**Stored data:**
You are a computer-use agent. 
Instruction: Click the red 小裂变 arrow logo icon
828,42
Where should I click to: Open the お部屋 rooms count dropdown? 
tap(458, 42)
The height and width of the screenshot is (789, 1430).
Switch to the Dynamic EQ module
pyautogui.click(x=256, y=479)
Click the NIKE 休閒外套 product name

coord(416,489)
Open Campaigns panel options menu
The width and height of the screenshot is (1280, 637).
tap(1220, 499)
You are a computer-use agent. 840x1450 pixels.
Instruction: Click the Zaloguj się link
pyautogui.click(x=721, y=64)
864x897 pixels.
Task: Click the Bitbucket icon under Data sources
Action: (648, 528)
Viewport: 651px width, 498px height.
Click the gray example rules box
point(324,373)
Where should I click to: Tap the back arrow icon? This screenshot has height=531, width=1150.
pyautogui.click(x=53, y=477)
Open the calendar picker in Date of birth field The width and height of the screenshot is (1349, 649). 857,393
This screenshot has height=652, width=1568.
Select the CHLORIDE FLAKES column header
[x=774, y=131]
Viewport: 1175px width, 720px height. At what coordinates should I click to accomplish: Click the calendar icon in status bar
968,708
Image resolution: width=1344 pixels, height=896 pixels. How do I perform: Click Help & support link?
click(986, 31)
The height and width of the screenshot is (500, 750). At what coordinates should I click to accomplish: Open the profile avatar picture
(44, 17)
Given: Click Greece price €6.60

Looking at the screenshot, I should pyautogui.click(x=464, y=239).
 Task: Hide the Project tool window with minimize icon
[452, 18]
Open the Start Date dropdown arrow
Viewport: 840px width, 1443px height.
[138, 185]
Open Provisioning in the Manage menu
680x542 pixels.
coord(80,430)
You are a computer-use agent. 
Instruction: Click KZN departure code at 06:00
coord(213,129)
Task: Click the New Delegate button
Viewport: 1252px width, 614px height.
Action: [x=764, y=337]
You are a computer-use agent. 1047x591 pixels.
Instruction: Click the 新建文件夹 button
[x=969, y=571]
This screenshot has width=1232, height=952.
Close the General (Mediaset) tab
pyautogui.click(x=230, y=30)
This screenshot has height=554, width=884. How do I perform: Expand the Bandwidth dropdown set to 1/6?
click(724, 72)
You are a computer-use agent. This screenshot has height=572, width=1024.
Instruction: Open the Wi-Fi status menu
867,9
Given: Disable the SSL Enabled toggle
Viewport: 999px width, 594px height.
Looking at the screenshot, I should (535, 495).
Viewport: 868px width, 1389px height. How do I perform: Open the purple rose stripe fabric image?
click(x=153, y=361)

**What is required:**
Only the data above, repeated exactly, should make up the reply.

**Answer to the exercise:**
You are a computer-use agent. 
Instruction: Click the red 小裂变 arrow logo icon
828,42
Where should I click to: Open the お部屋 rooms count dropdown? 
tap(458, 42)
The height and width of the screenshot is (789, 1430).
Switch to the Dynamic EQ module
pyautogui.click(x=256, y=479)
Click the NIKE 休閒外套 product name

coord(416,489)
Open Campaigns panel options menu
The width and height of the screenshot is (1280, 637).
tap(1220, 499)
You are a computer-use agent. 840x1450 pixels.
Instruction: Click the Zaloguj się link
pyautogui.click(x=721, y=64)
864x897 pixels.
Task: Click the Bitbucket icon under Data sources
Action: (648, 528)
Viewport: 651px width, 498px height.
Click the gray example rules box
point(324,373)
Where should I click to: Tap the back arrow icon? This screenshot has height=531, width=1150.
pyautogui.click(x=53, y=477)
Open the calendar picker in Date of birth field The width and height of the screenshot is (1349, 649). 857,393
This screenshot has height=652, width=1568.
Select the CHLORIDE FLAKES column header
[x=774, y=131]
Viewport: 1175px width, 720px height. At what coordinates should I click to accomplish: Click the calendar icon in status bar
968,708
Image resolution: width=1344 pixels, height=896 pixels. How do I perform: Click Help & support link?
click(986, 31)
The height and width of the screenshot is (500, 750). At what coordinates should I click to accomplish: Open the profile avatar picture
(44, 17)
Given: Click Greece price €6.60

Looking at the screenshot, I should pyautogui.click(x=464, y=239).
 Task: Hide the Project tool window with minimize icon
[452, 18]
Open the Start Date dropdown arrow
Viewport: 840px width, 1443px height.
[138, 185]
Open Provisioning in the Manage menu
680x542 pixels.
coord(80,430)
You are a computer-use agent. 
Instruction: Click KZN departure code at 06:00
coord(213,129)
Task: Click the New Delegate button
Viewport: 1252px width, 614px height.
Action: [x=764, y=337]
You are a computer-use agent. 1047x591 pixels.
Instruction: Click the 新建文件夹 button
[x=969, y=571]
This screenshot has width=1232, height=952.
Close the General (Mediaset) tab
pyautogui.click(x=230, y=30)
This screenshot has height=554, width=884. How do I perform: Expand the Bandwidth dropdown set to 1/6?
click(724, 72)
You are a computer-use agent. This screenshot has height=572, width=1024.
Instruction: Open the Wi-Fi status menu
867,9
Given: Disable the SSL Enabled toggle
Viewport: 999px width, 594px height.
Looking at the screenshot, I should (535, 495).
Viewport: 868px width, 1389px height. How do I perform: Open the purple rose stripe fabric image?
click(x=153, y=361)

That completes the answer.